Nandana Varma   | Photo Credit: Special arrangement

From French lessons to dance sessions, many are logging in to keep up the learning curve during lockdown

Bengaluru-based Nandana Varma is glued to her computer these days. A class 10 student, Nandana is doing an online Edivet course, as well as one on dog emotions and another on dog cognition. “I want to become a veterinarian,” she says. Nandana is also learning French, Western vocal and how to play the guitar via the Internet. “I dislike staying idle and enjoy learning new things,” she says.

She isn’t the only one making use of the current lockdown to stay home and study. Jigin Lawrence is on a break from work.

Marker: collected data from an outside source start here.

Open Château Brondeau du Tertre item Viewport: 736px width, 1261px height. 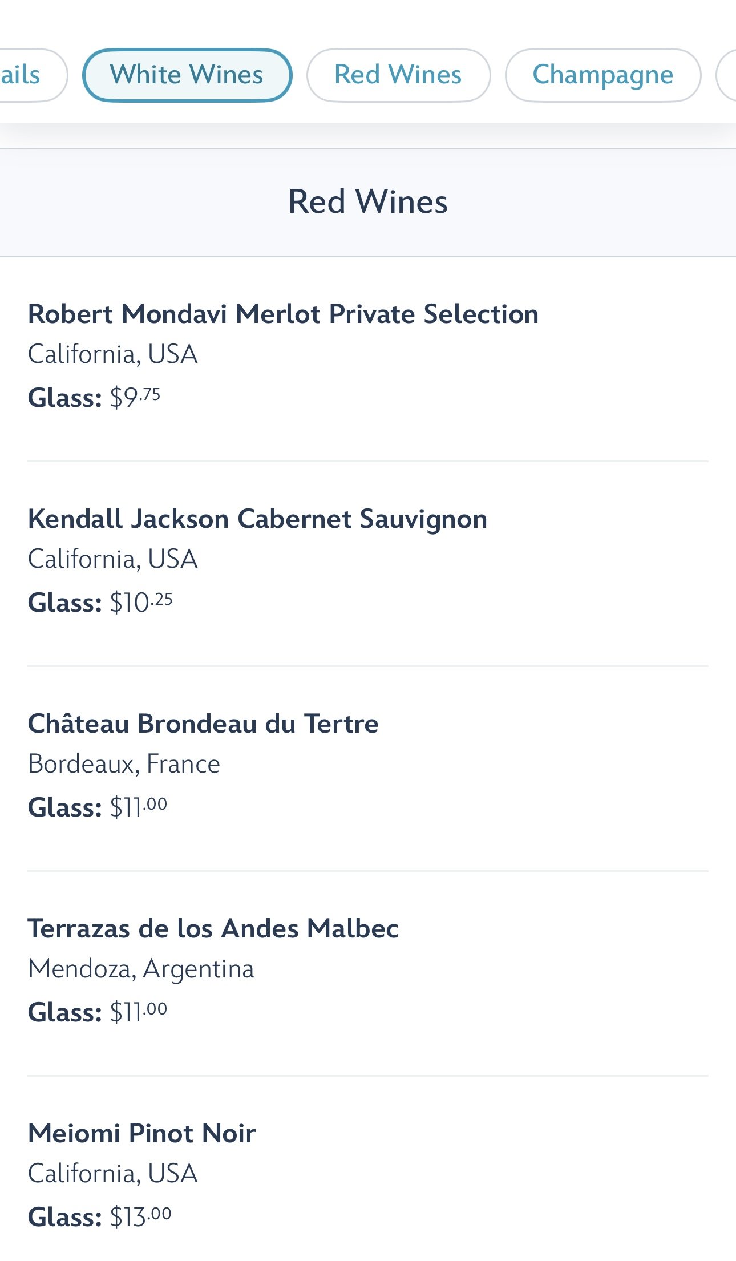[x=203, y=724]

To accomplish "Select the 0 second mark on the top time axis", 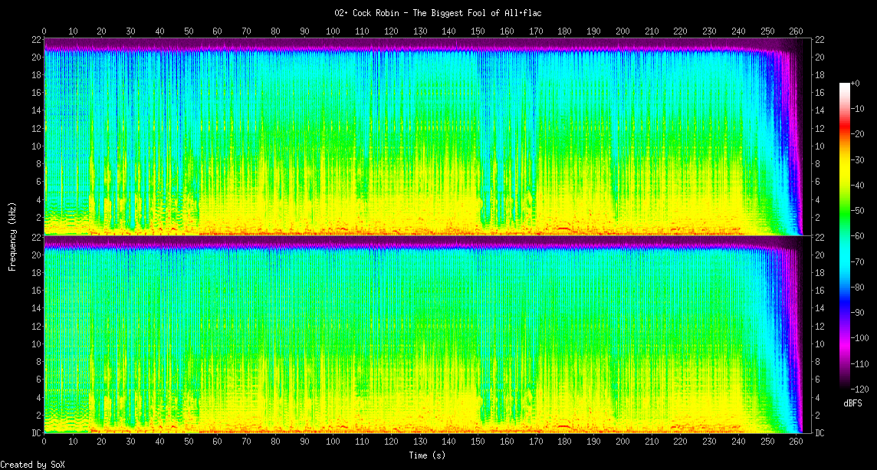I will tap(44, 31).
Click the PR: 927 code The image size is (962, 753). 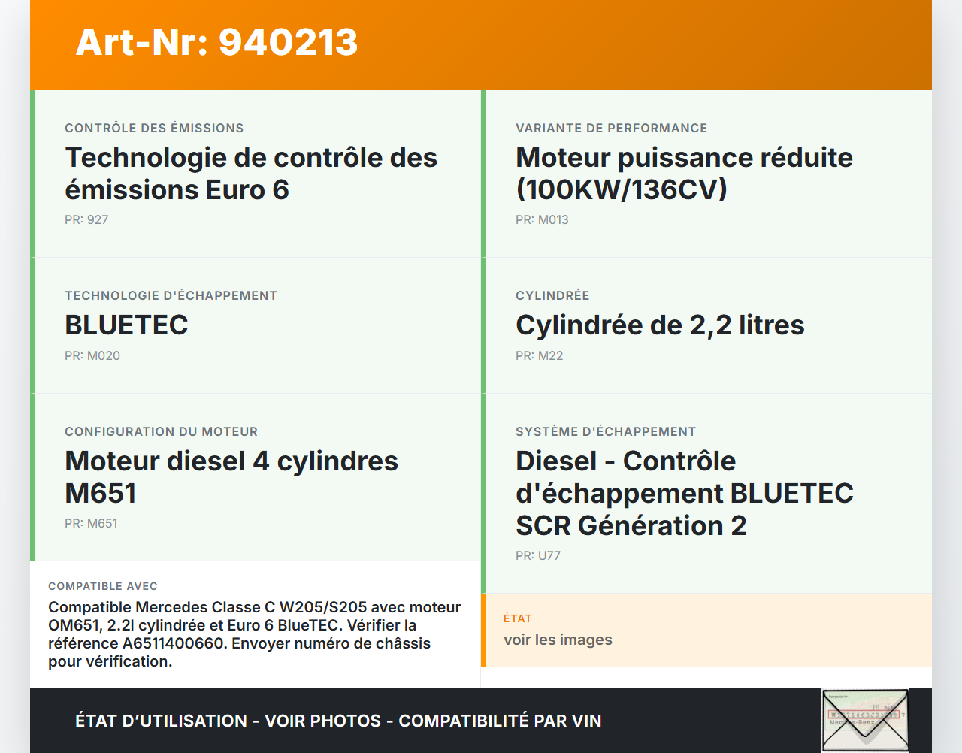(86, 219)
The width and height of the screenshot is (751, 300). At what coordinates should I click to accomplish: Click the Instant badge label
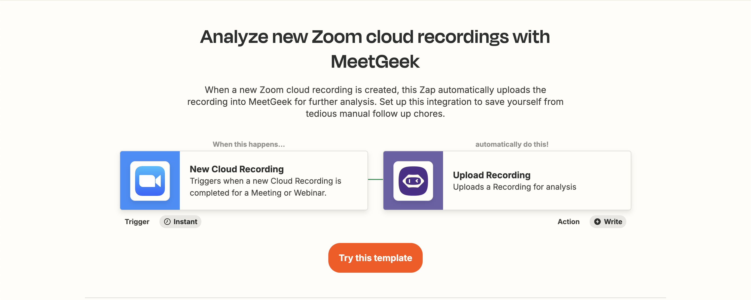click(185, 222)
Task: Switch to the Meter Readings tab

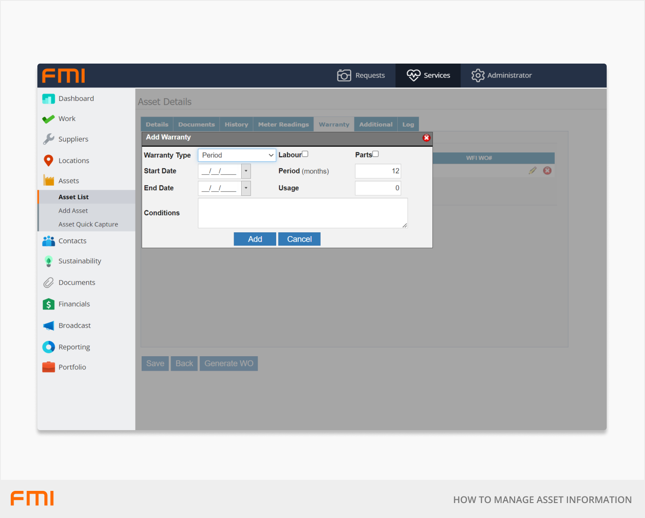Action: point(283,124)
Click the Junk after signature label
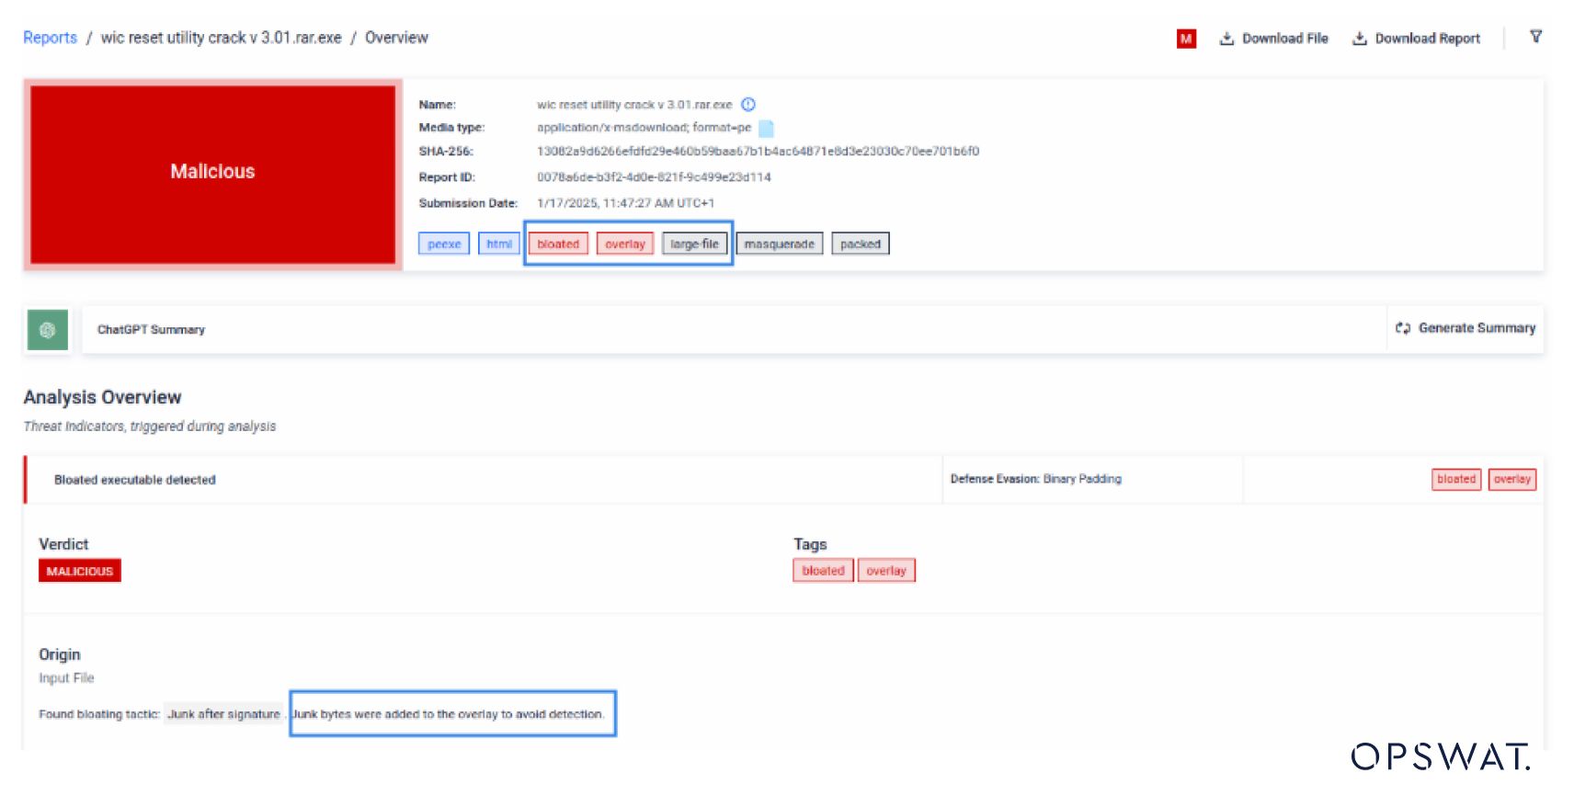This screenshot has width=1574, height=807. (223, 714)
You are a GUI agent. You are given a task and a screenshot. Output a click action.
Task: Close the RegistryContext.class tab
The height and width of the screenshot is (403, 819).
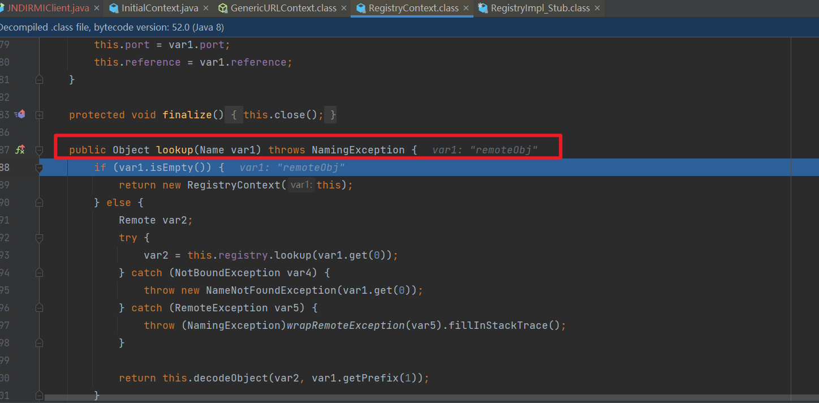(466, 8)
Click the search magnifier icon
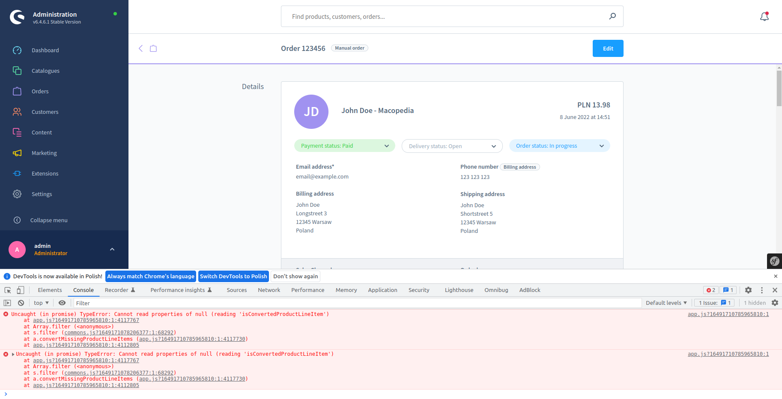The width and height of the screenshot is (782, 399). coord(612,16)
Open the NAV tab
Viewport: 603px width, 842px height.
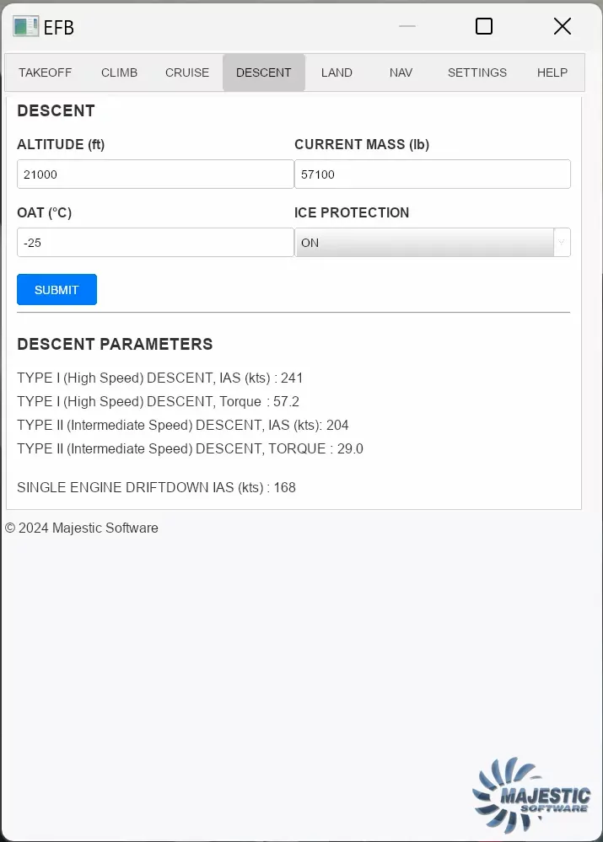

Hoping to pursue a Masters in Europe, he joined Alliance Francaise de Trivandrum (AFT) to learn French, and his classes have been shifted online until the lockdown is over.

AFT uses two platforms for their online classes – Zoom and Mon Alliance. Says Nandana, who has also registered at AFT: “Zoom is where our instructor holds our oral exercises. Our study materials are available on Mon Alliance. We can access the platform even after class hours to do our homework or simply to practise. I do feel, however, that the teacher is unable to pay each of us the usual amount of attention.”

Capablanca Chess School’s Chess@Home

Capablanca Chess School’s Chess@Home   | Photo Credit: Special arrangement

However, online classes are working out to be an advantage for Capablanca Chess School, which usually conducts classes at its centre at Ulloor, Thiruvananthapuram. The school started Chess@Home on April 5, an online learning platform. As Padmaesh MK, a student at Capablanca, explains, “It is similar to a normal classroom session where you can interact with the teacher. The classes comprise both theory and playing sessions.”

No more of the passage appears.